Trial Design: This phase 2, single-arm, open-label, multi-center study has a Simon 2-stage design. Eligible pts have stage I-III invasive TNBC (ER and PR <10%), with germline BRCA1/2 mutations who are suitable for neoadjuvant therapy. Pts will receive talazoparib 1 mg daily for 24 weeks, followed by breast surgery, which should occur within 4 to 6 weeks of the last dose. Ultrasound will be performed serially to assess tumor response. The primary objective is to evaluate pCR after 24 weeks of neoadjuvant talazoparib. pCR (ypT0/is ypN0) will be assessed by independent central review. Safety will also be assessed. Pts will be followed for at least 5 years to assess long term outcomes (event-free and overall survival). After surgery, any further adjuvant therapy will be given at the discretion of the treating physician. Pt reported outcomes will be assessed electronically including the global health status/quality of life, functions, and symptoms using the European Organisation for Research and Treatment of Cancer Quality of Life Questionnaires C30 and BR23. Plasma pharmacokinetic (PK) samples for determination of talazoparib concentrations will be collected at defined timepoints to describe the steady-state PK of talazoparib. Exploratory biomarker research will also take place. Approximately 122 men and women will be enrolled in the study, of which 112 evaluable pts are planned. With 112 evaluable pts and one interim futility look, the null hypothesis that the true pCR rate is 35% will be tested against a 1-sided alternative. This design yields a 1-sided type 1 error rate of 2.5% and power of 90% when the true pCR rate is 50%. An interim analysis will be performed to evaluate the efficacy of talazoparib after 28 evaluable pts undergo talazoparib treatment for 24 weeks, followed by surgery, and are assessed for pCR by central review. This trial is currently recruiting and is registered at clinicaltrials.gov (NCT03499353).

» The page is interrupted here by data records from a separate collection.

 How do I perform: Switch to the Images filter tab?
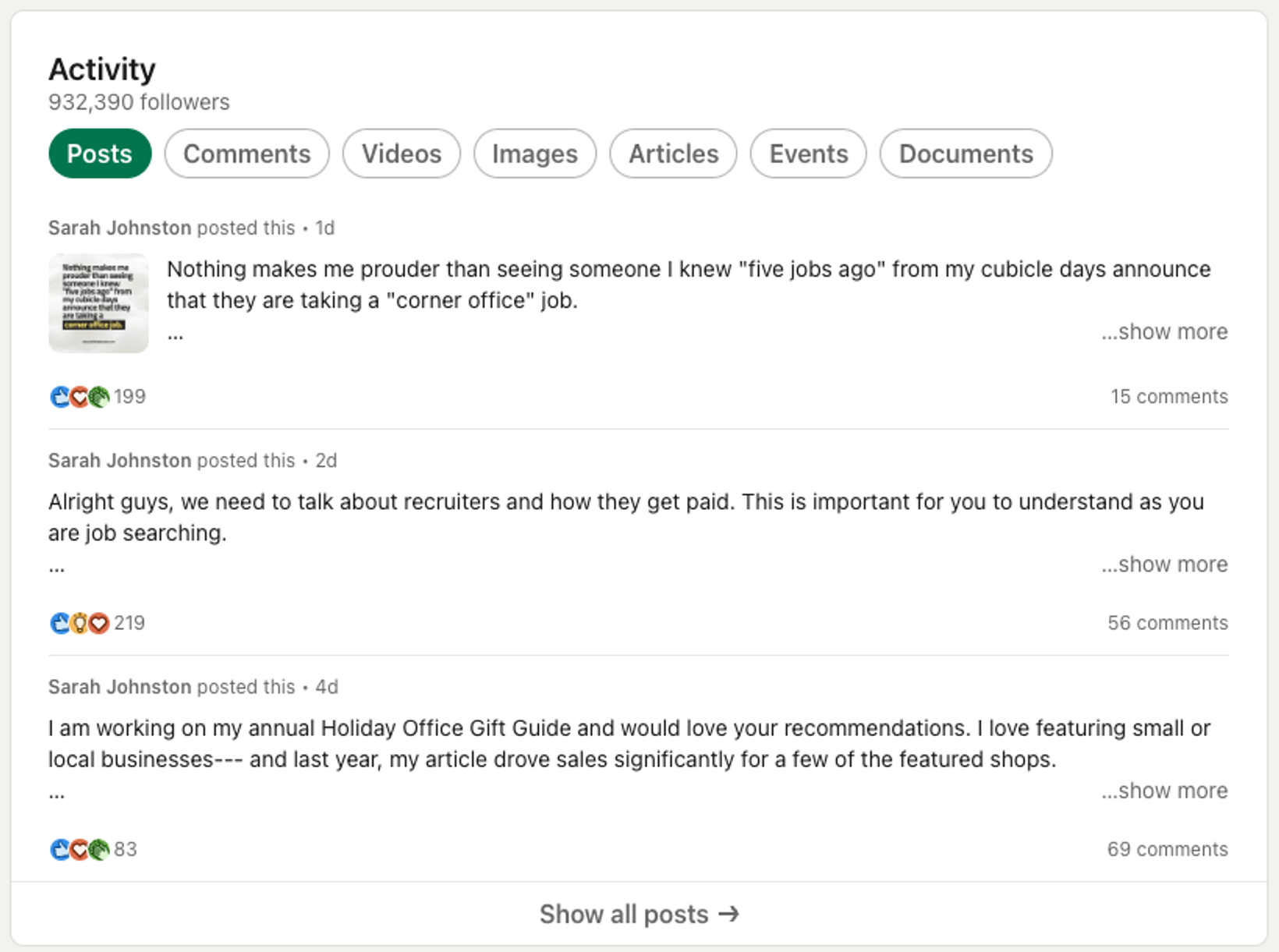(x=534, y=154)
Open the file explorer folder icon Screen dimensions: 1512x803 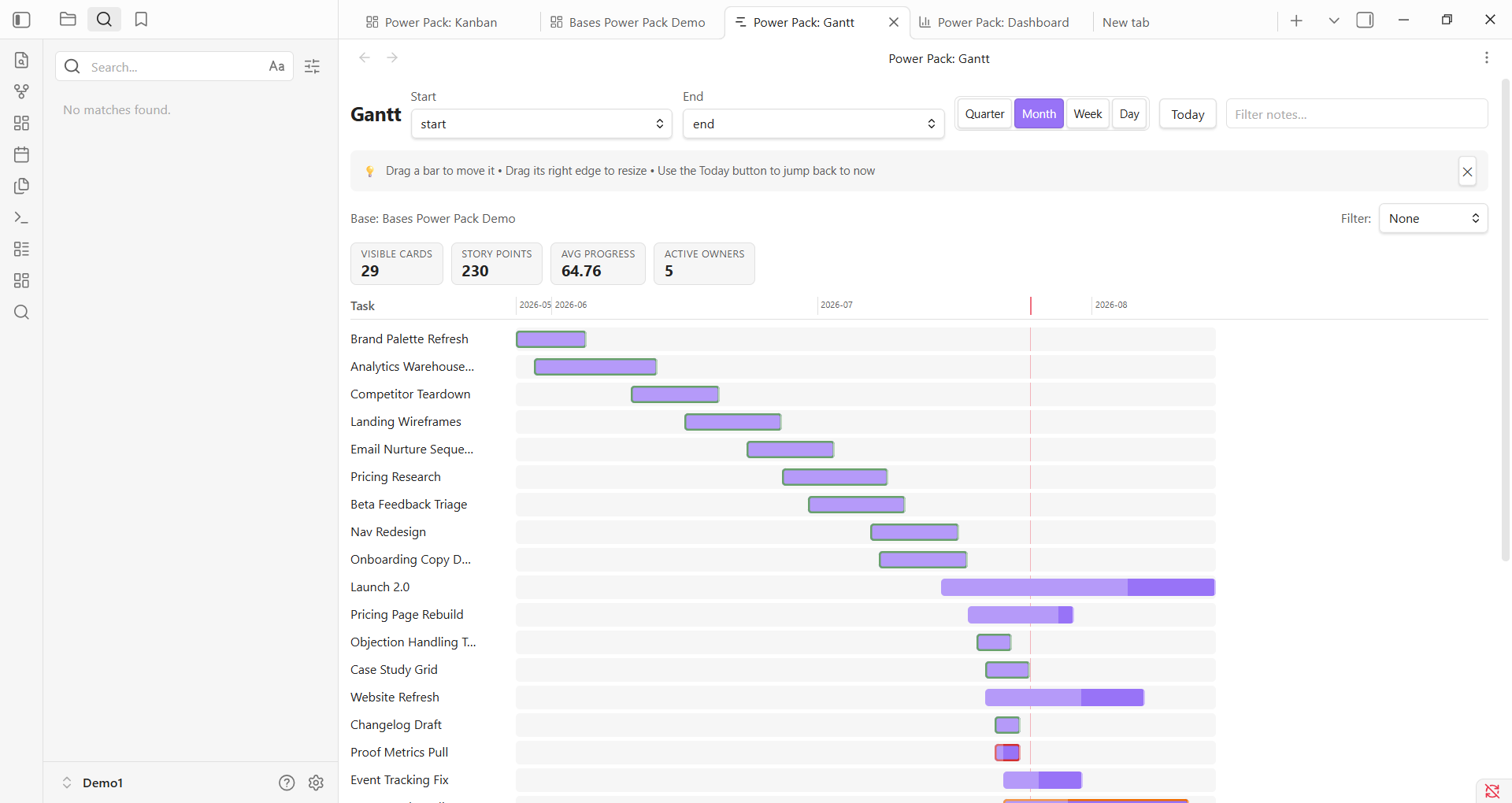coord(68,20)
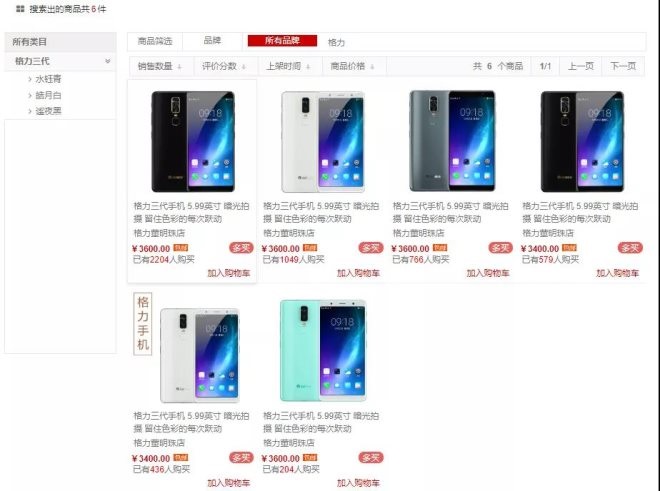Screen dimensions: 660x491
Task: Select the 格力 brand filter
Action: tap(336, 42)

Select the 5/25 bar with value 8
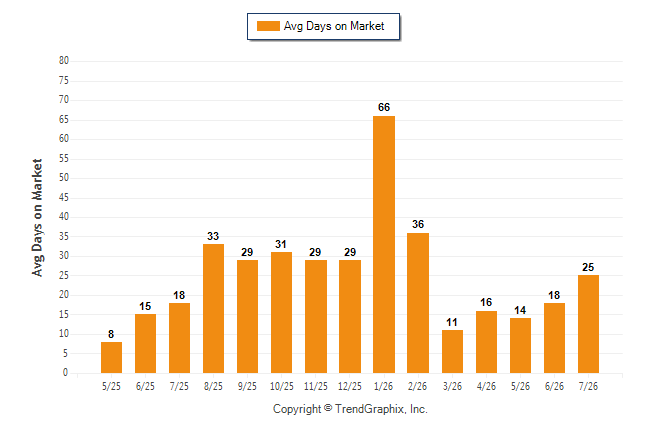coord(111,357)
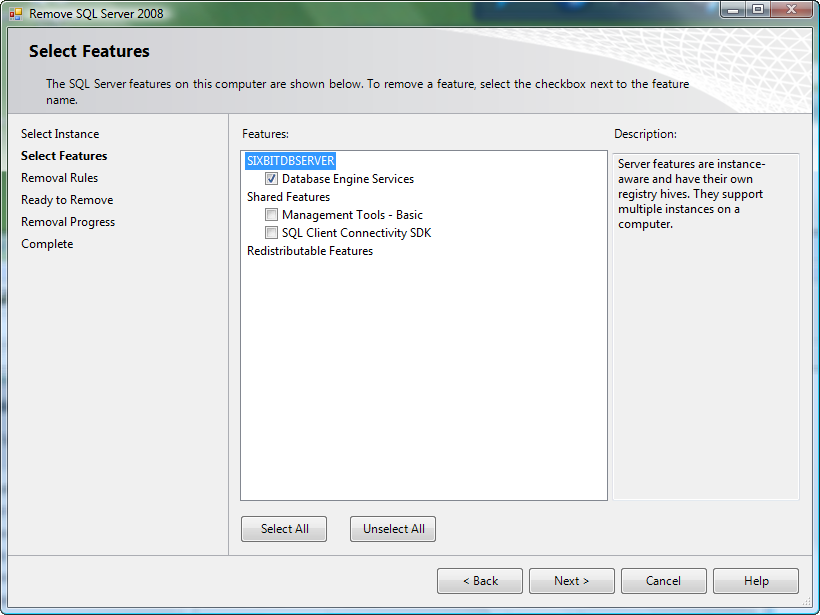The image size is (820, 615).
Task: Go back with the Back button
Action: [x=479, y=581]
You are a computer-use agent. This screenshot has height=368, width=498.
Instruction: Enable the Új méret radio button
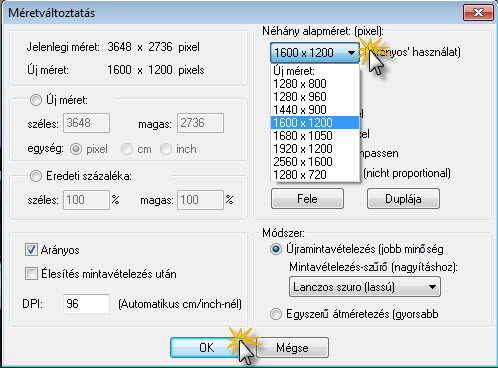click(x=36, y=100)
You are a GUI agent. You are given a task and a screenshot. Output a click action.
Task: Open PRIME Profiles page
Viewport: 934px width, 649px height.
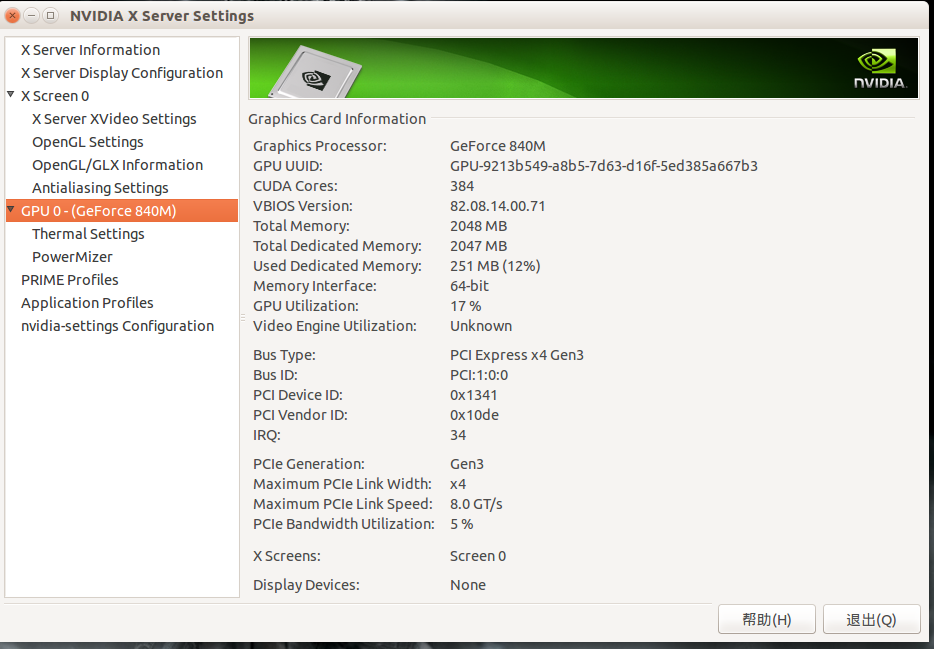pyautogui.click(x=70, y=280)
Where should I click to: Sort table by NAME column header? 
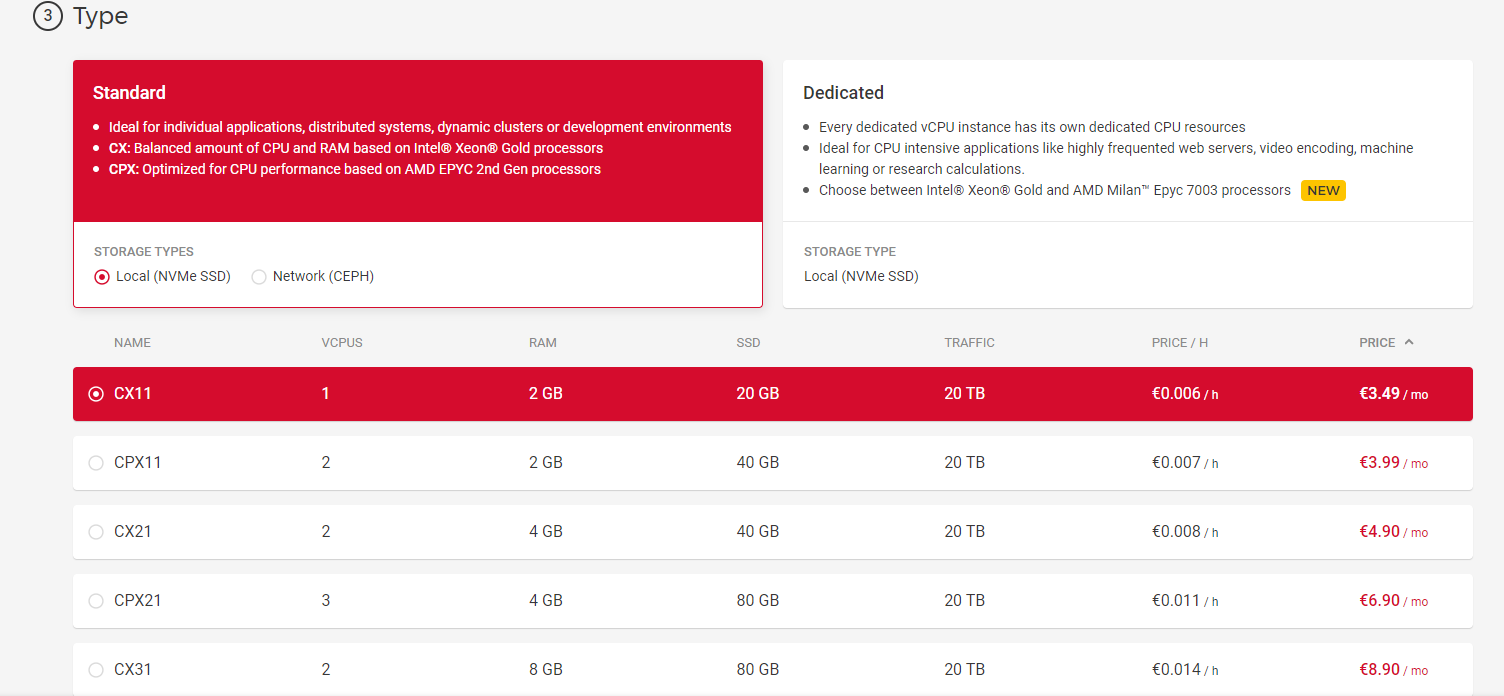pos(132,342)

Funding: This study is sponsored by Pfizer, Inc.

Citation Format: Litton J, Symmans F, Gogineni K, Saltzman M, Telli ML, Usha L, Chakrabarti J, Tudor IC, Quek RG, Czibere A. A phase 2, open-label, single-arm, multi-center study of talazoparib for neoadjuvant treatment of germline BRCA1/2 mutation patients with early-stage triple-negative breast cancer (TNBC) [abstract]. In: Proceedings of the 2018 San Antonio Breast Cancer Symposium; 2018 Dec 4-8; San Antonio, TX. Philadelphia (PA): AACR; Cancer Res 2019;79(4 Suppl):Abstract nr OT3-03-02.